## TASK DIRECTIONS
Please keep to the lines below from the one with "You are a computer-use" through the one with "Instruction: Expand the", and restate them word for word, ends included.
--- PROVIDED ENTRIES Enclosed Below ---
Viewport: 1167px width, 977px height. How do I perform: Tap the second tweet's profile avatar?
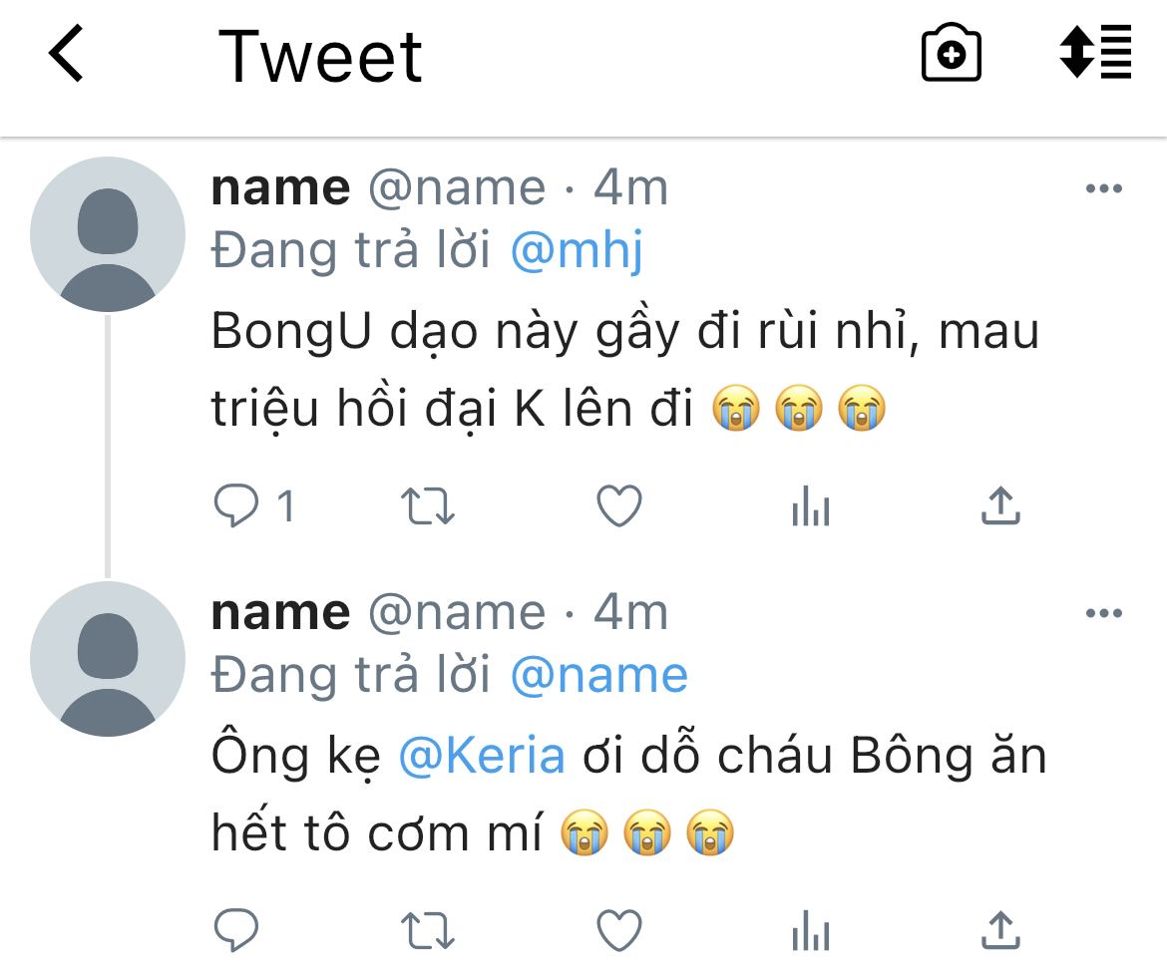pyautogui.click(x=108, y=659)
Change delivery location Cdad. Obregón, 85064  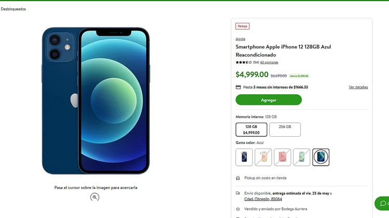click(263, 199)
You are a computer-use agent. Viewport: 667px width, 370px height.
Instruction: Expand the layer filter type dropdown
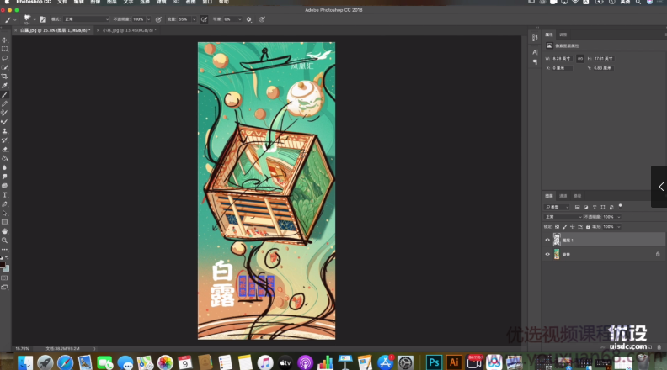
--- End of Enclosed PROVIDED ENTRIES ---
--- PROVIDED ENTRIES Enclosed Below ---
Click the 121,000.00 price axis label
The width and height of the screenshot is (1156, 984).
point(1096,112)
--- End of Enclosed PROVIDED ENTRIES ---
## PROBLEM SOLUTION
You are a computer-use agent. Viewport: 667px width, 370px height.
Instruction: Expand the layer filter type dropdown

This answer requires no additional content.